Page created on February 4, 2019. Last updated on May 15, 2020 at 20:16
Zollinger-Ellison syndrome is a syndrome where a gastrin-producing tumor causes treatment-resistant peptic ulcers.
Insulinoma, glucagonoma and somatostatinoma are rare causes of hyperinsulinaemia, etc.
Gastrointestinal hormones or peptides regulate the secretion of digestive juices and the function of the Langerhans islets. They have some common features:
- They are all peptides
- They are produced in cells of the wall of hollow organs
- They participate in the “gut-brain axis”
- Several of them may derive from the same gene
- They may act via endocrine, paracrine, autocrine or neurocrine transmission
Gastrin is produced by G-cells in the gastric antrum and stimulates gastric motility and the HCl secretion by the parietal cells. This transmission is endocrine. HCL secretion can also be enhanced by the vagus nerve and histamine relase. It’s inhibited by negative feedback when too much HCl is secreted.
Secretin is produced in the intestinal mucosa and increases the quantity and bicarbonate content of pancreatic juice. It inhibits HCl secretion.
Cholecystokinin (CCK) stimulates bile secretion and pancreatic enzyme production. It also inhibits HCl secretion.
Vasoactive intestinal peptide (VIP) stimulates intestinal and pancreatic secretions. It also inhibits HCl secretion.
Somatostatin (SST) inhibits the production of secretin and HCl.
Gastric inhibitory peptide (GIP) inhibits the secretion of only HCl.
Motilin increases intestinal motility.
GLP-1 and GIP together form a group called the incretins. They increase the secretion of insulin.
Serotonin is a neurotransmitter and not a peptide, however it’s present in the GI tract where it regulates intestinal motility.
The decreased function or secretion of GI peptides is rarely seen as the remaining working hormones usually make up for the deficient peptide. However, there are some cases:
- In untreated coeliac disease will there by atrophy of the intestinal mucosa, which results in decreased CCK production.
- In cholelithiasis is the CCK level decreased
- In atrophic gastritis is the gastric mucosa atrophic due to autoimmunity. No HCl, pepsin or intrinsic factor is produced, the latter of which leads to pernicious anaemia. Also, no HCl means that the G-cells won’t be subjected to negative feedback, so gastrin secretion increases.
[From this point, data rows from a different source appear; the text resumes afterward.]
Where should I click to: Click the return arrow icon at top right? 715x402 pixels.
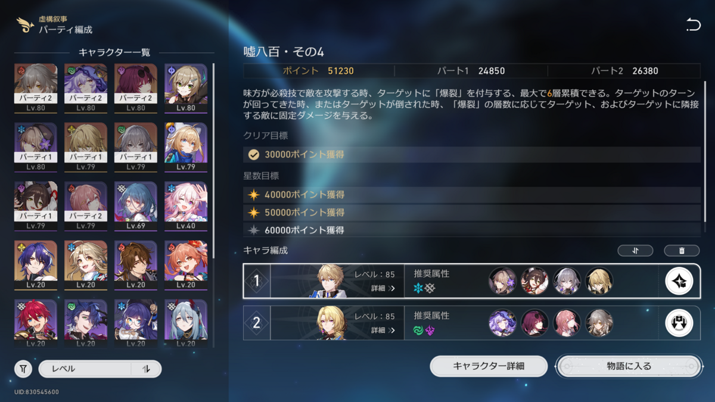[693, 25]
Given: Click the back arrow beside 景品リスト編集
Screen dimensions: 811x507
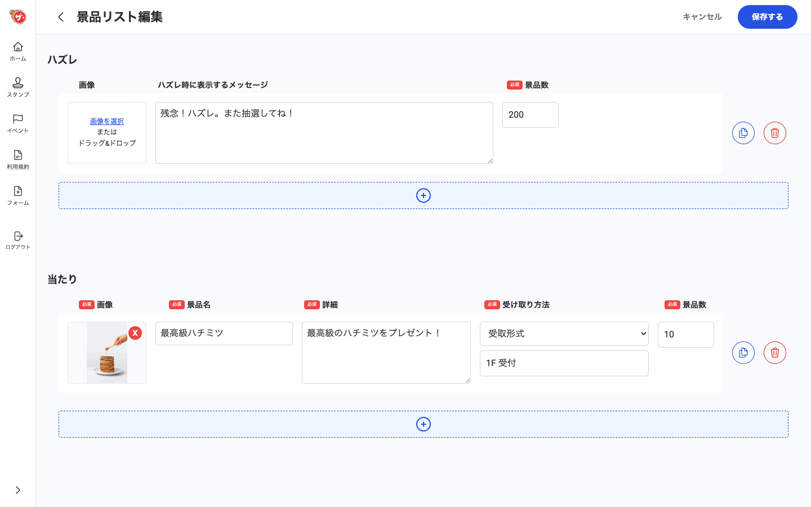Looking at the screenshot, I should [61, 17].
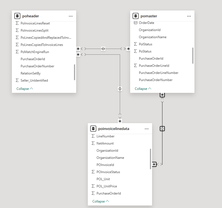Click the sigma icon next to POL_UnitPrice
Viewport: 222px width, 208px height.
(93, 186)
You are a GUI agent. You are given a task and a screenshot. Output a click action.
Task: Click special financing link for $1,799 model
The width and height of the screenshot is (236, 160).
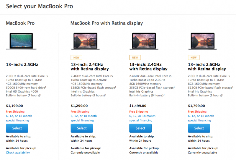pyautogui.click(x=199, y=120)
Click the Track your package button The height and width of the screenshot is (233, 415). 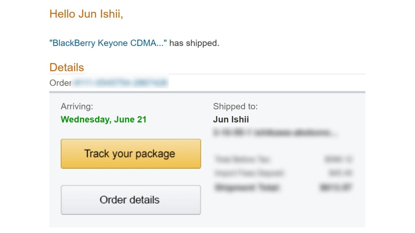pos(131,154)
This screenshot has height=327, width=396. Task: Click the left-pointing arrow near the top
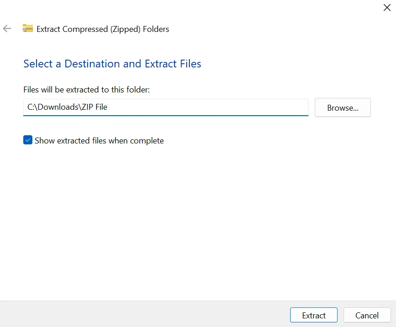point(7,28)
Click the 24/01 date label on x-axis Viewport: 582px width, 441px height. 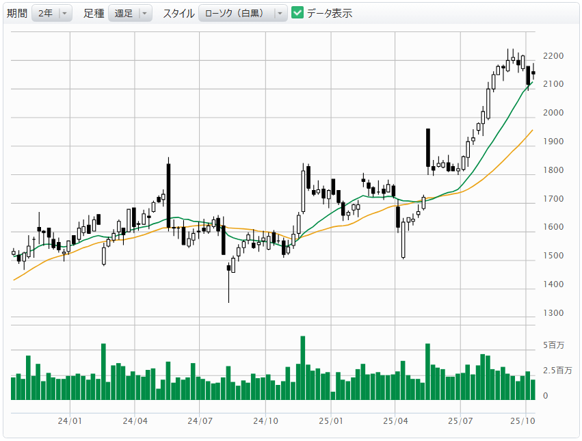(x=70, y=422)
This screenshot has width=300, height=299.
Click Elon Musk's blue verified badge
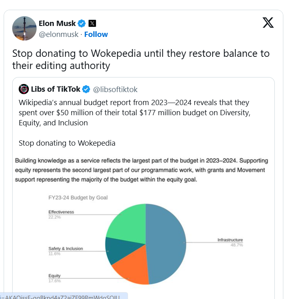[82, 23]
We usually see hypersecretion of these peptides due to a tumor.
Zollinger-Ellison syndrome is a disease where an ectopic gastrinoma (gastrin-producing tumor often located in the pancreas) stimulates HCl release uncontrollably. The tumor obviously isn’t affected by the negative feedback that usually prevents oversecretion so hyperacidity of the stomach occurs. This causes small and deep ulcers to form in the stomach. The duodenal pH also decreases, which impairs the function of pancreatic enzymes, causing malabsorption.
Hypersecretion of gastrin also occurs in G-cell hyperplasia, gastric ulcer or pernicious anaemia. In pernicious anaemia will the B12 deficiency limit the cell division of the gastric mucosa, causing it to atrophy. Now that there are fewer parietal cells secreting HCl will the negative feedback of the G-cells be reduced, which stimulates them to produce more gastrin. This increases the gastric motility.
WDHA syndrome (Watery diarrhoea – hypokalaemia – achlorhydria) is a condition that occurs due to a VIPoma, a VIP-producing tumor. The excess VIP stimulates production of intestinal juice and motility, while inhibiting gastrin and HCl production (achlorhydria). K+ and bicarbonate are lost from the intestines causing hypokalaemia and metabolic acidosis. Secondary hyperaldosteronism occurs due to fluid loss, which worsens the hypokalaemia.
Multiple endocrine neoplasia type 1 is a syndrome that occurs due to the presence of endocrine tumors that produce gastrointestinal peptides. The symptoms depend on which peptides are produced.
Carcinoid syndrome is a paraneoplastic syndrome that occurs secondary to carcinoid tumors, tumors that originate from neuroendocrine cells. The tumors produce lots of serotonin which causes hypermotility.
Insulinomas, glucagonomas and somatostatinomas are all subtypes of pancreatic neuroendocrine tumors. The symptoms differ depending on the hormone that is secreted and simply correspond to the hyperfunction of that hormone.
Some GI peptides have some uses pharmacologically or therapeutically.
Glucagon can be given to decrease the motility during gastrointestinal imaging.
Secretin can be given to increase pancreatic blood flow during angiography.
CCK can be given to increase bile flow and as a diagnostic aid for evaluation of gallbladder disorders.
Somatostatin analogues are used for their growth hormone-inhibiting effect. They can treat growth-hormone producing tumors and acromegaly.